----- Article
Generally, search engines will allow pages within subdirectories to rank easier in comparison to pages within a subdomain. This reason being subdirectories inherit more authority from the domain name, whereas pages within subdomains inherit less authority from the domain (thus being treated similar to an external domain, although still receiving some of the authority from the main domain.)

So if subdirectories inherit more authority from a domain, why do companies choose to use subdomains?

Subdomains are used to segment a large amount of content on a site by a specific topic. If the number of pages are relatively high for a section (e.g. hundreds of pages), it may be logically better to place these pages within a subdomain rather than a subdirectory.

Otherwise, we recommend keeping within the content within the domain (i.e. using subdirectories)- this will make it easier for pages to rank better in search results as these pages inherit more authority from the main domain.

Adam

December 12th, 2008.

Multiple Domain Names- More Harm than Good?

One common misconception many site owners make is the assumption that:

more websites = more traffic = more sales.

Logically, this may seem like a good idea- after all, two hands are better than one, five are better than two, right?

When it comes to domain names and search engine optimisation- this couldn’t be further from the truth!

Sadly, many site owners with limited SEO knowledge make this assumption- either, pointing many other domains to their existing site or copying their existing site and hosting it separately with other domain names. Both methods don’t work, and are likely to get your existing site penalised, causing less traffic and less sales. Why?

Search engines use links to crawl pages within and outside of a site. If links point to a page on a domain name, search engine robots will crawl that page. However, having multiple domains pointing to a site allows search engines multiple entrances to the same content, effectively presenting the same page multiple times.

E.g. if www.mysite1.com points to the same server directory as www.mysite2.com, search engines can see the same single page through more than one source- and if not correctly managed (using 301 redirects) duplicate content problems will occur which will result in the sites receiving a decrease in rankings and potentially a ban from search engines altogether.

In the second instance, by hosting the same content on multiple sites the duplicate content issue is also present, resulting in a drop and a possible ban for all duplicate sites (including the original site) in extreme circumstances and probable indexing issues.
----------
----- Dataset extract
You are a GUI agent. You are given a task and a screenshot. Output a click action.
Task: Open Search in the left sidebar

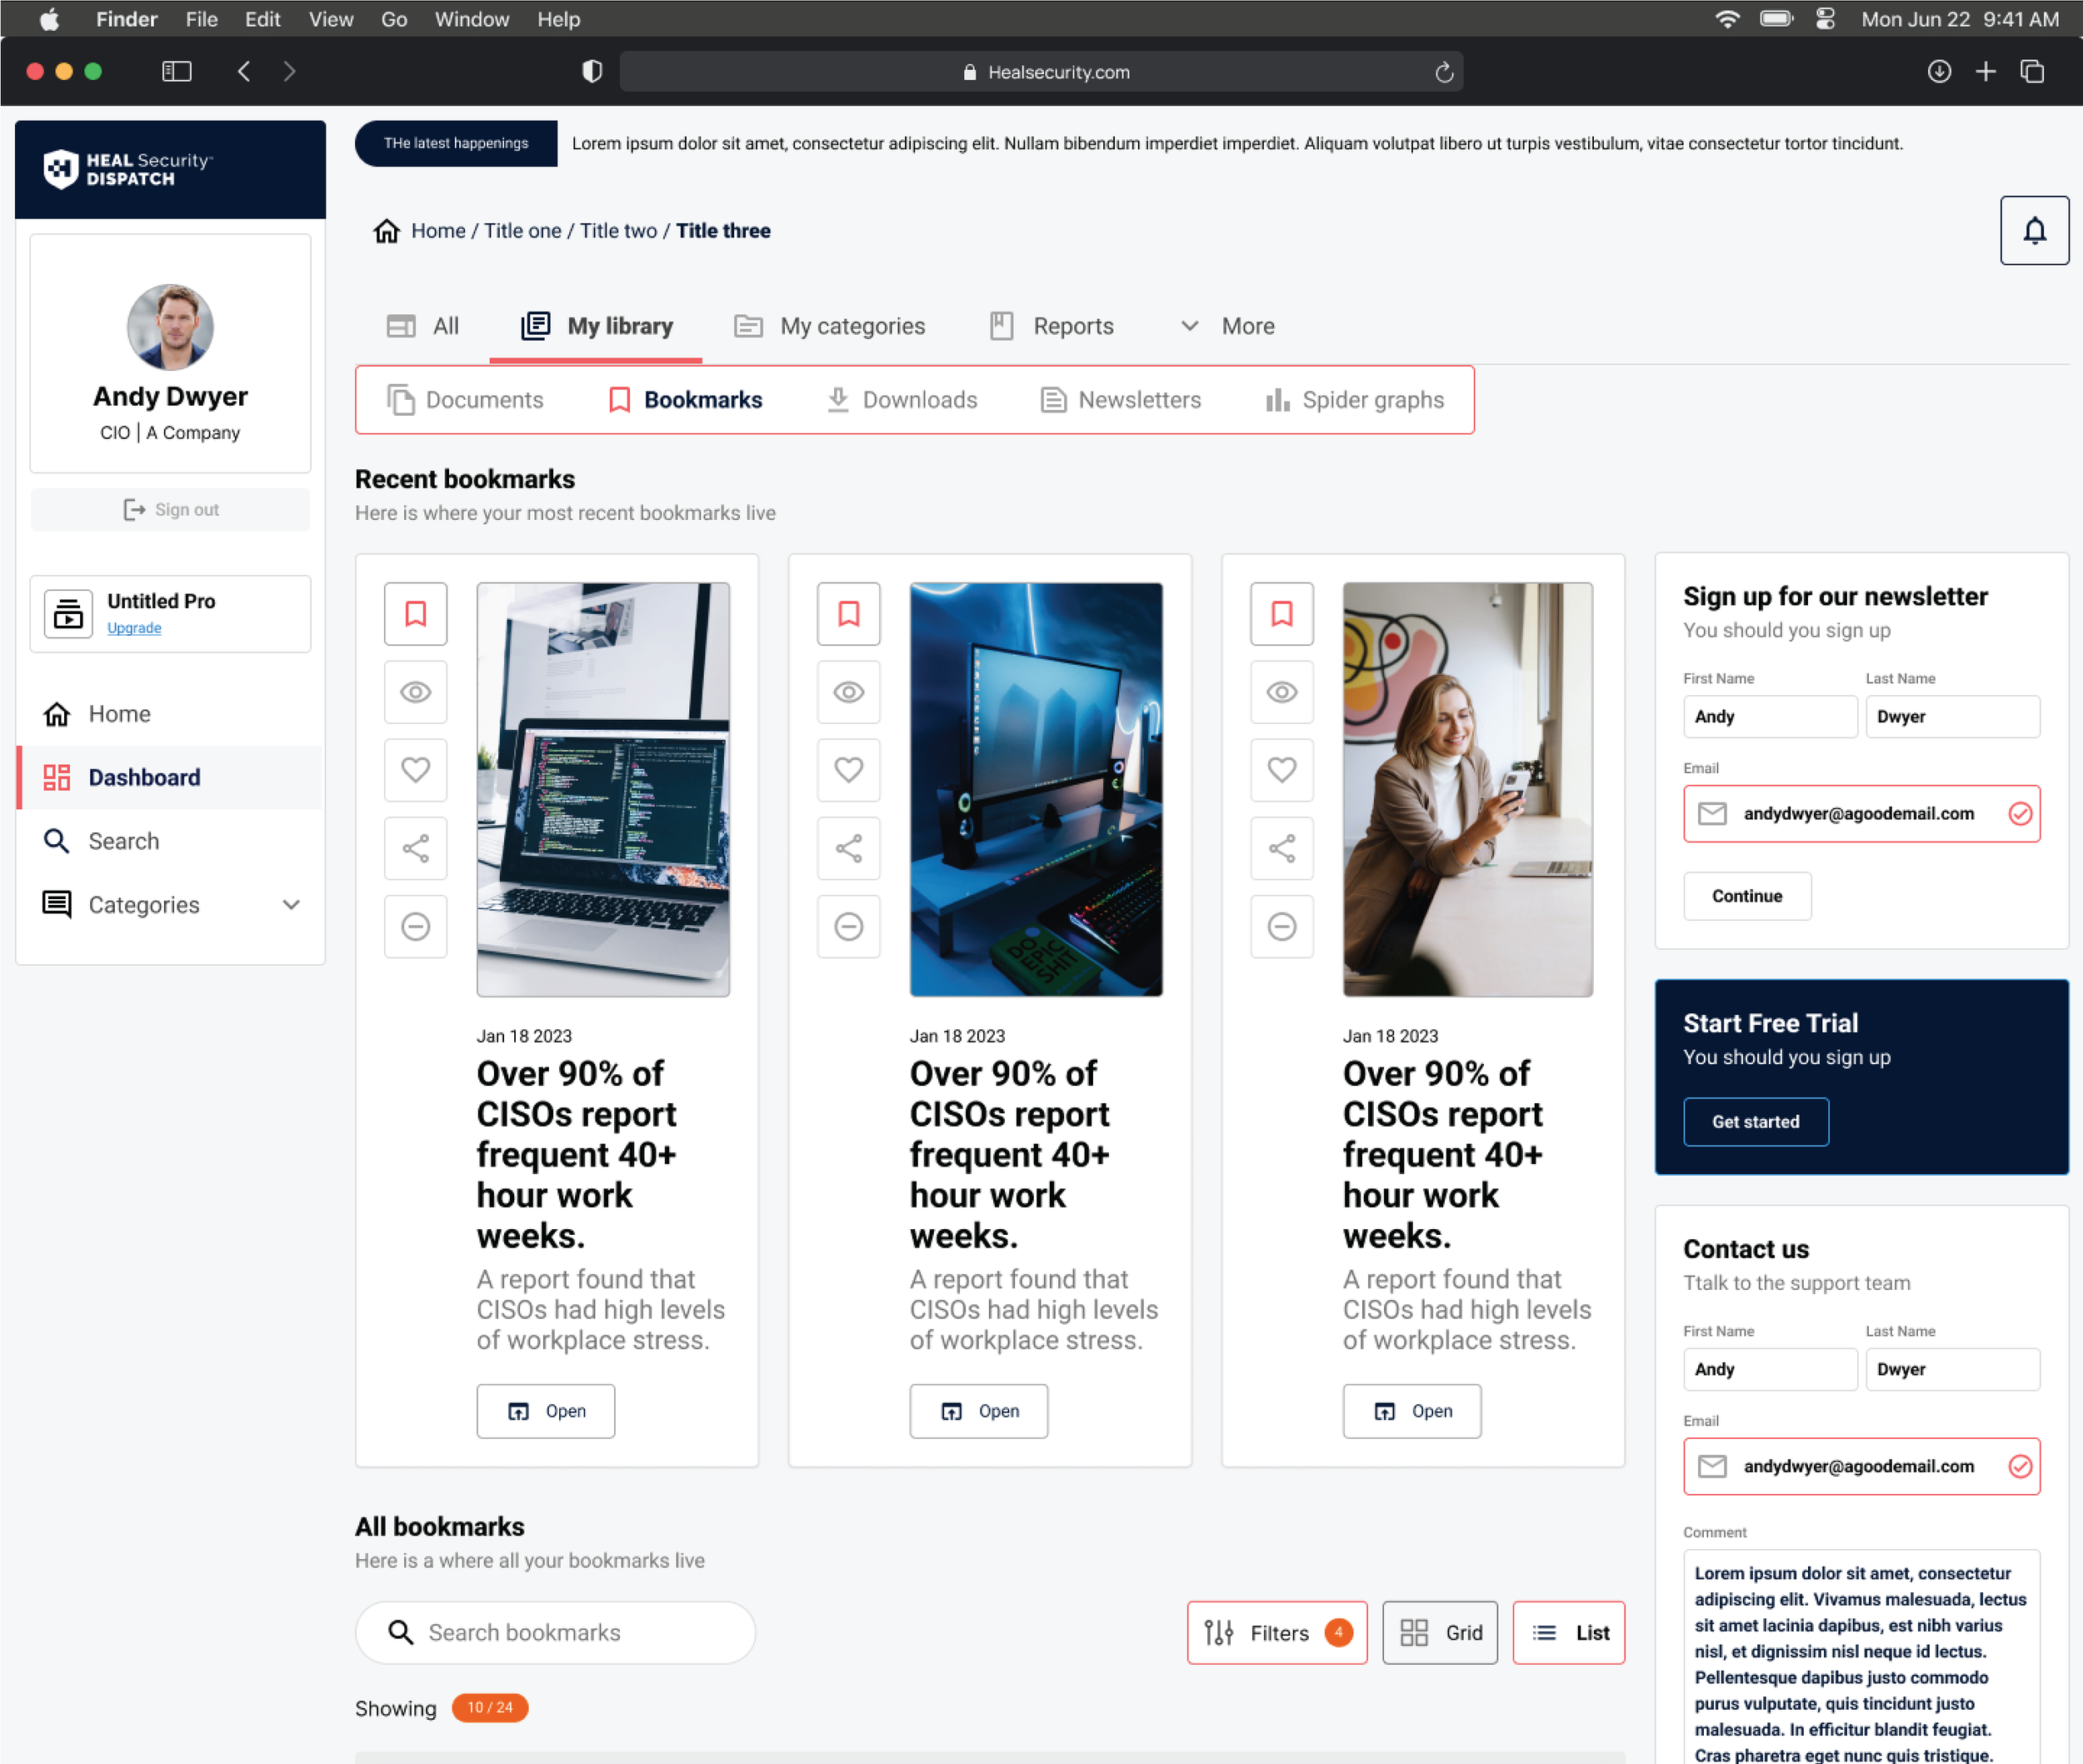pyautogui.click(x=123, y=841)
----------
**Goal**
Write what comes next in the SEO blog post about domain names, picking up right after its last sentence. You won't need the listing.

**Final result**
How Can Multiple Domains Provide Any Value?

Having multiple domains can provide your site with additional value if managed correctly. For branding purposes, companies may purchase premium domain names which can potentially provide additional direct traffic from searchers typing in the URL directly.

For example, searchers for “cables” may directly type into their address bar “cables.com”, providing this site with additional direct traffic.

Other large corporations buy the localised versions of their domain name, partly to protect their brand and largely to help with usability.

For example, hp.co.uk provides the UK index page for HP, while HP also own hp.com, and hp.com.au, to name a few.

How is it then that large companies are able to use multiple domains and not get penalised in search engines? The answer is, these domains are managed correctly and redirect these domains to the appropriate pages on the server. By using a ‘301 Permanently moved’ redirect, these domains point to a single page on the server, therefore minimising duplicate content issues.

i.e. when someone types in hp.co.uk, a request is made to the HP server, where the server then identifies this request and directs the visitor to the UK main page on the universal site, therefore not duplicating the content on the page as search engines see the same file on the same server, be it through hp.co.uk or through http://welcome.hp.com/country/uk/en/welcome.html

Should You Consider Using Multiple Domains?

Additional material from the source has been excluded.